Doctors at Henry Ford Hospital in Detroit announced Tuesday that they've performed what is believed to be the first-ever double-lung transplant because of a vaping-related illness.
The patient is a 17-year-old boy whose lungs were no longer working because of irreversible vaping damage. One of the surgeons said he faced imminent death without the transplant.
But instead, he's starting a long recovery process.
"There was an enormous amount of inflammation and scarring in addition to multiple spots of dead tissue. And the lung itself was so firm and scarred, it was literally, we had to deliver it out of the chest. So this is an evil that I haven't faced before," said Dr. Hassan Nemeh, surgical director of Thoracic Organ Transplant.
The medical team talked about how this was a preventable tragedy. The head of the lung-transplant program read a statement from the family who want to warm people the risks of e-cigarettes.
"If this press announcement saves just one person, prevents others from vaping, or inspires someone addicted to seek help to quit, it is surely a step in the right direction," Dr. Lisa Allenspach said.
The family said the teenager was an athlete before his lungs started deteriorating.

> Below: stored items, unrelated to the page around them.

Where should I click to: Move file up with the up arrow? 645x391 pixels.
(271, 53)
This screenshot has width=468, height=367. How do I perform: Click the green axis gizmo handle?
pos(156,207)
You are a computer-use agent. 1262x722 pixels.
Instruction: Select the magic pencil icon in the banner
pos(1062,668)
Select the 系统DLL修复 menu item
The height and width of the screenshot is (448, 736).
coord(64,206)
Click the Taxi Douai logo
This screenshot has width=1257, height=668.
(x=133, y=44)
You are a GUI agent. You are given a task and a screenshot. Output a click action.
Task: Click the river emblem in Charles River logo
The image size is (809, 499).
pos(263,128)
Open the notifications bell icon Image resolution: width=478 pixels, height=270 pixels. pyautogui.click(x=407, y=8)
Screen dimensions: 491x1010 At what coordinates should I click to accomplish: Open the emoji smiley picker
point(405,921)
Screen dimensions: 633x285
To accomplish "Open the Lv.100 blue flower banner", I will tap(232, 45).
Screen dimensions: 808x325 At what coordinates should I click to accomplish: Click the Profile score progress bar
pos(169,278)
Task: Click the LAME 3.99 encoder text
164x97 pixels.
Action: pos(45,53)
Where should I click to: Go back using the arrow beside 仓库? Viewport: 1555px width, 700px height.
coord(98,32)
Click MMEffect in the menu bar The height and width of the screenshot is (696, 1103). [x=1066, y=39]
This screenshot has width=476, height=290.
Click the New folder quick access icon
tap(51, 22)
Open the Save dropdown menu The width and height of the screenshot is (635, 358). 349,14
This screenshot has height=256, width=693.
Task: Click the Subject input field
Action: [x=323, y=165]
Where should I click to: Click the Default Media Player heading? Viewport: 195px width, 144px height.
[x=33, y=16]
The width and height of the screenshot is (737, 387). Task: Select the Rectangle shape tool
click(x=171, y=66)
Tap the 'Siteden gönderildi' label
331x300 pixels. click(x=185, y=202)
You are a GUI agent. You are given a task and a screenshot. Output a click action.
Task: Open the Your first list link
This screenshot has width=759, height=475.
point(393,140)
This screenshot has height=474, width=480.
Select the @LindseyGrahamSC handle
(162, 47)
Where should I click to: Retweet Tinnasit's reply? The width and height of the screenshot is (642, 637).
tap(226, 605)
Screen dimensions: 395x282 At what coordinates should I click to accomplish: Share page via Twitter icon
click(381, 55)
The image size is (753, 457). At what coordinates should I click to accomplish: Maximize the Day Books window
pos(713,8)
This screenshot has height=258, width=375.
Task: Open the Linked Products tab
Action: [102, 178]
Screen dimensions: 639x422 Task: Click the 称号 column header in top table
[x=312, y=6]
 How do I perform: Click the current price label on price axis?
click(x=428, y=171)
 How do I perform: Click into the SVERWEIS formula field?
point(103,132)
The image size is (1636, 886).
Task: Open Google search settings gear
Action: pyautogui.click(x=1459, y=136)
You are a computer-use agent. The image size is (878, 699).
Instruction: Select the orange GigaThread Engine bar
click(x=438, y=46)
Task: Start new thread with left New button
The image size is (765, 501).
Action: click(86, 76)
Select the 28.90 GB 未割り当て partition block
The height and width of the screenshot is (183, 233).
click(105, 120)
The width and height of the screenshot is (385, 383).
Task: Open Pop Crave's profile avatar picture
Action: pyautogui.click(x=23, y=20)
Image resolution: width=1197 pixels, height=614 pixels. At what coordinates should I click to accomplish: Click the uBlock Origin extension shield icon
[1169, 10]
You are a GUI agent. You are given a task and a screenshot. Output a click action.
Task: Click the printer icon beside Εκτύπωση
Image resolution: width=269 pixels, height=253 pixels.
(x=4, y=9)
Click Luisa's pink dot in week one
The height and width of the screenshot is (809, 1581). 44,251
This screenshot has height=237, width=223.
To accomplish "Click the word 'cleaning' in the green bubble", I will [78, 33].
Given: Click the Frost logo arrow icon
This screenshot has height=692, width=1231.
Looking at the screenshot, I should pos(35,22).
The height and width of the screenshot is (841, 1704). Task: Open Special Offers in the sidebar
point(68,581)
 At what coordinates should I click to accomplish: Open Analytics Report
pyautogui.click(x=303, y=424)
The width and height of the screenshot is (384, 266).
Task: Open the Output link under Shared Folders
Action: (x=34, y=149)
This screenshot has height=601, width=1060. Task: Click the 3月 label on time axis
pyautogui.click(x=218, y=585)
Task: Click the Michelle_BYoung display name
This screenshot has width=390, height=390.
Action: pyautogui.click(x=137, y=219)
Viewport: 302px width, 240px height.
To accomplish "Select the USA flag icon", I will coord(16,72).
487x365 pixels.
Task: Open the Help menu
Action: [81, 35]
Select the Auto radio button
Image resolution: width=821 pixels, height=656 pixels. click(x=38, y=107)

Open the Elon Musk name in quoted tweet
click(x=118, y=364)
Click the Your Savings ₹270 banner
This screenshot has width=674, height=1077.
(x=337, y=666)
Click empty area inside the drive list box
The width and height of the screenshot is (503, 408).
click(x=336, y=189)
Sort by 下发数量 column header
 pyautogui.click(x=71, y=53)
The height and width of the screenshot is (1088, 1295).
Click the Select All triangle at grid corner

He was admitted to the hospital on Sept. 5 with what appeared to be pneumonia.
In less than two weeks, a machine was keeping him alive until the transplant.
Investigators believe an additive in some vaping products called "Vitamin-E-Acetate" may be what's causing the vaping-related lung illnesses. It's found in several vaping products that include THC, the ingredient in marijuana that gets users high.
Michigan has banned all flavored vaping products, but a court has put that ban on hold.